Acne in Women Who Have Polycystic Ovarian Syndrome
So a link with IGF-1 and acne has been made, but the role of various hormones and the interactions between them is complex and remains to some extent, unknown. As mentioned above, the increased levels of IGF-1 are a part of a complex hormonal cascade involving androgens — both positively influencing the other. IGF-1 appears to stimulate androgens from gonadal tissues,11,12 and when early and late post menopausal women received treatment with dehydroepiandrosterone sulfate (DHEAS), they had increased levels of IGF-1.13
This leads to some of the best evidence we have for the role of diet and acne, in women with polycystic ovarian syndrome (PCOS). These patients often present with irregular menses, are often overweight, and infertile, and have masculine characteristics including alopecia and hirsutism. They can experience increased levels of insulin, be insulin resistant and hyperandrogenic. They also have increased levels of IGF-1.14
Increased levels of insulin in the patient with PCOS are known to be responsible for the high androgen concentrations. Androgens are known to play a major role in the pathogenesis of acne through stimulation of sebum production. The treatment for hyperinsulinemia can begin with weight loss, but pharmacological interventions are often needed. Oral hypoglycemic agents, such as metformin,15 tolbutamide,16 and pioglitazone,17 have been effective in improving insulin metabolism and reducing acne. A picture begins to emerge, but it must be remembered that the hormonal interactions are complicated and our knowledge is incomplete.

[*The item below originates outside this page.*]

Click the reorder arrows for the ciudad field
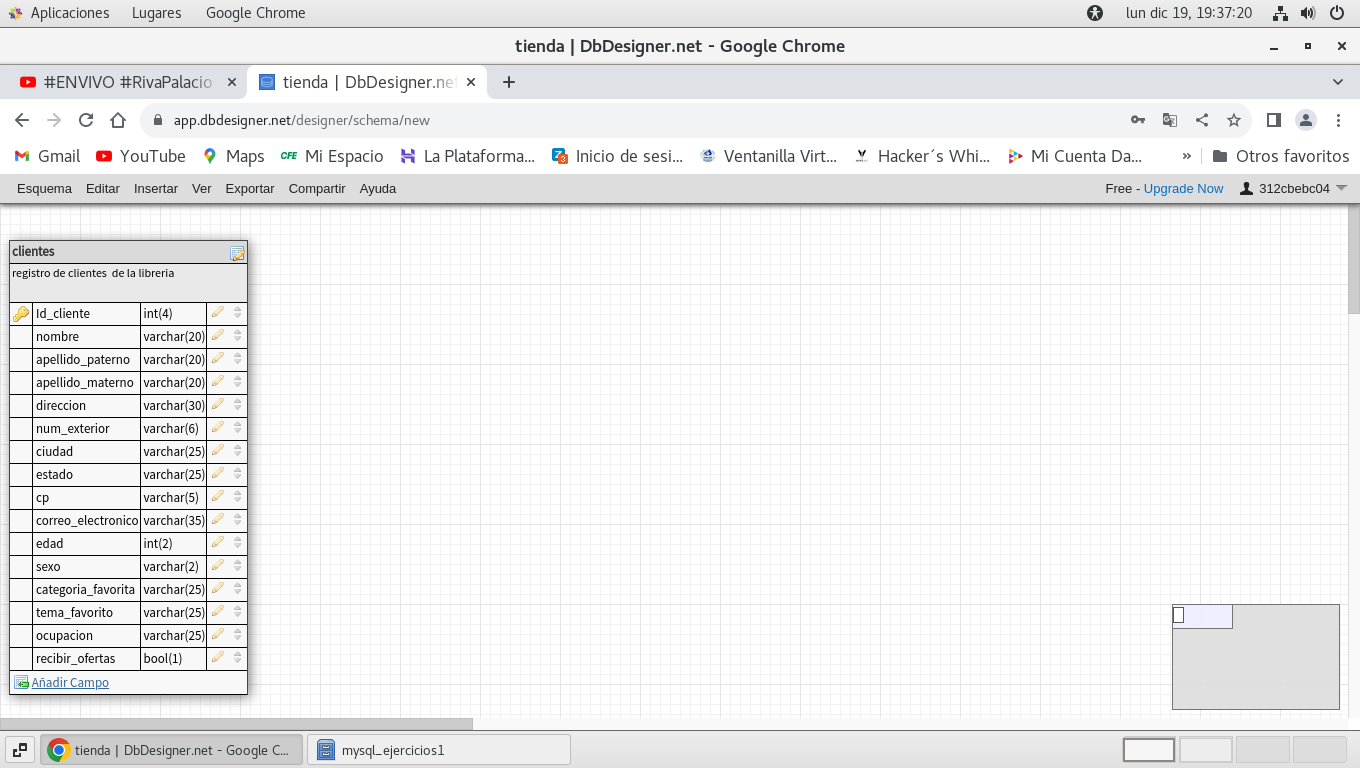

What Do We Tell Our Patients?
So what do we tell our patients in a concise way so that we educate them and dispel myths — while also remembering that most patients will hold on to their beliefs based on their own experiences?
• First, it’s essential to remind them that there’s a genetic component to acne.18 Regardless of all interventions, some patients will be more susceptible to the disease and to increased severity of the disease.

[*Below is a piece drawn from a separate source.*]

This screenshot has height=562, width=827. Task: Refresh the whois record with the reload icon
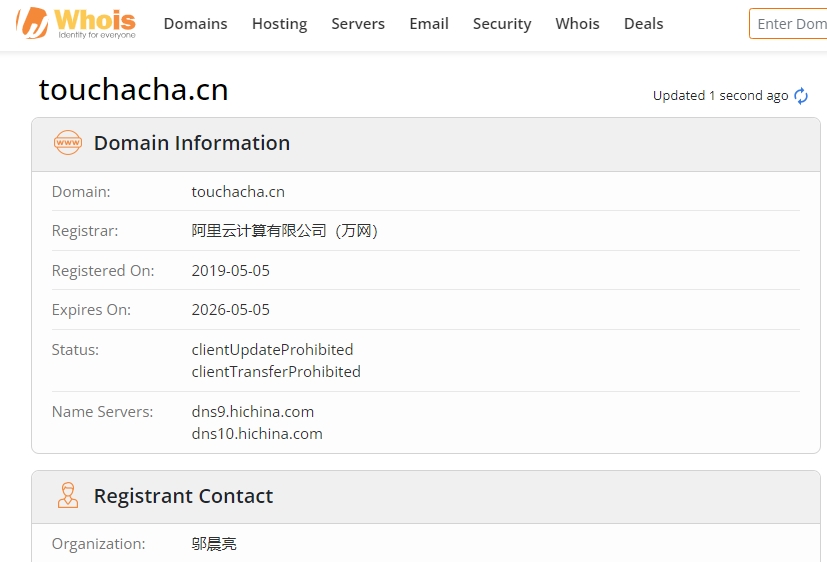[801, 96]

• We can tell them the jury is still out on the role of diet causing acne, and emphasize that the pathogenesis is multi-factorial. Therefore, no single treatment or habit change will rid them of the condition.

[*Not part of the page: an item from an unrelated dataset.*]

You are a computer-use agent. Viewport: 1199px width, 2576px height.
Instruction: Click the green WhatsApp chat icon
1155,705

• We should not dismiss the patient who swears that certain foods cause acne and if a true dietary trigger is identified, avoidance should be practiced.
• Meanwhile, encourage all patients to eat the best diet to prevent well-documented disease states (cardiovascular disease, certain cancers), which are affected by diet. This will provide positive intervention.
• Remember the differences in medical conditions between the sexes. The adult woman, possibly overweight (but not necessarily so), who relates acne to her irregular menses, may benefit from an endocrinologic workup. This type of patient’s diet may be involved in her conditions. So, individualize your questions (for example, looking at age and sex), and with a few simple questions and observations we may be able to help the patient not only with her skin condition but with other medical problems.
• Finally, to tease out the complexities of what we eat and our physical being, we should encourage patients to participate in studies to elucidate the role of diet in the development of acne.
We have a way to go to understand how food affects our skin, but with well-controlled research we can add other solutions to our recipes for treatment.